Vertex posted $12.0 billion in 2025 revenue, up 9% year over year. Her compensation for 2024 was raised to $21.5 million — a 4% increase reflecting what the Vertex board described as "exemplary leadership," including the $4.5 billion acquisition of Alpine Immune Sciences, the approval of Alyftrek, and the launch of Journavx.
She is the only woman in the peer group of CEOs leading biopharma companies with a market cap of at least $100 billion. The peer group includes Eli Lilly's David Ricks, Pfizer's Albert Bourla, Johnson & Johnson's Joaquin Duato, and Gilead Sciences' Daniel O'Day. She is the only woman in that room.
Five medicines approved under her leadership. Five more potential launches planned by 2028. The pipeline includes treatments for APOL1-mediated kidney disease, pain conditions beyond acute pain, and continued work in cell therapy for type 1 diabetes.
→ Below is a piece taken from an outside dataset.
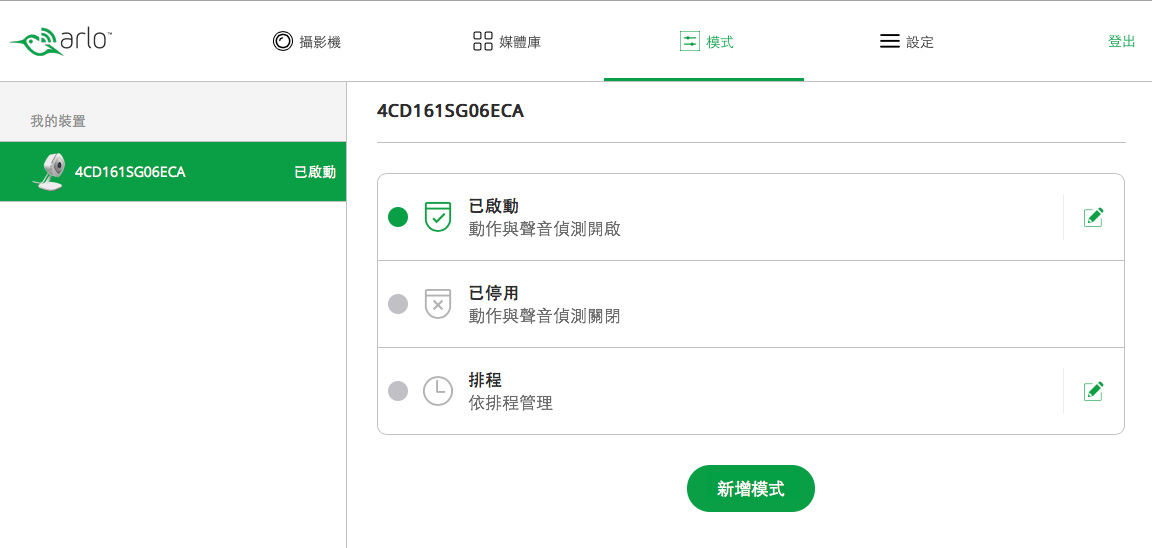Switch to the 媒體庫 library tab
This screenshot has width=1152, height=548.
[x=507, y=42]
The Recognition — and Why It Is the Smaller Part of the Story
In 2026, TIME named Kewalramani to its Women of the Year list and its 100 Most Influential People list simultaneously. Fortune included her in its Most Powerful Women in Business ranking. Boston magazine named her one of its Most Influential Bostonians. Boston University awarded her an honorary Doctor of Science and invited her to deliver the commencement address at its 153rd graduation ceremony in May 2026.
These recognitions matter and are deserved. They are also, in an important sense, the smaller part of the story.
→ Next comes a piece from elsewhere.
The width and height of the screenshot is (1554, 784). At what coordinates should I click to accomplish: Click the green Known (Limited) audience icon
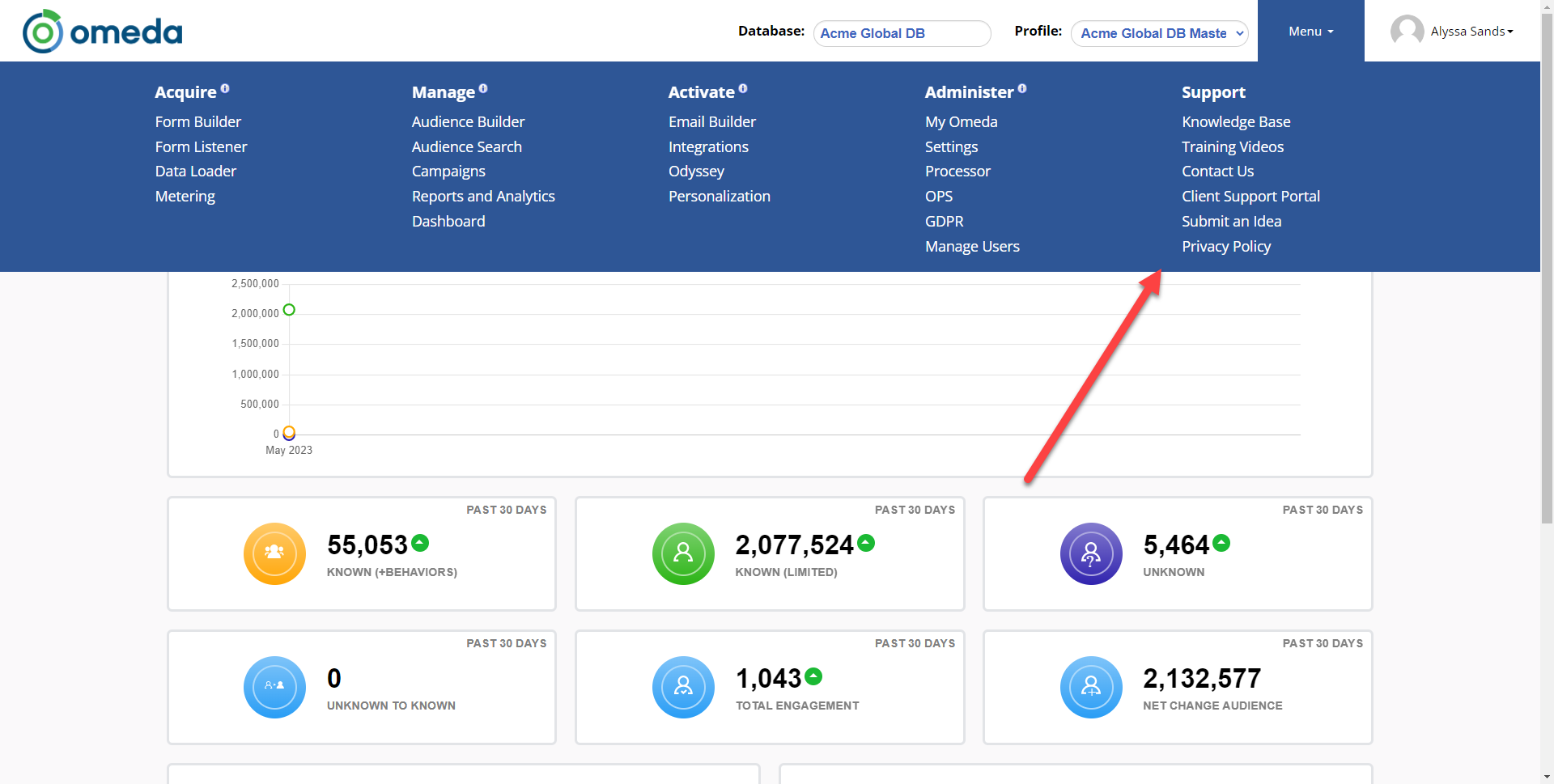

The larger part is a woman from Mumbai who decided that the place where medicine actually gets made is industry rather than the clinic, who spent twenty years building the expertise to do it at the highest level, who took the helm of a biotech company during a pandemic, and who has since overseen the world's first CRISPR gene-editing therapy, the first new class of pain medicine in a generation, and a pipeline that could, by 2028, have delivered five more approved medicines for diseases where patients are still waiting.
She once described a phone call from a mother whose daughter had died of cystic fibrosis before Trikafta was approved. The mother called to tell her: I've already lost my daughter. I will not lose my son. You have to go faster than you think you can.
That call is the throughline of Reshma Kewalramani's leadership. Not the revenue figure. Not the market cap. Not the TIME cover.
The mother on the phone. The son who needed Vertex to go faster. The science that made going faster possible.
That is the story. The rest is the evidence that it worked.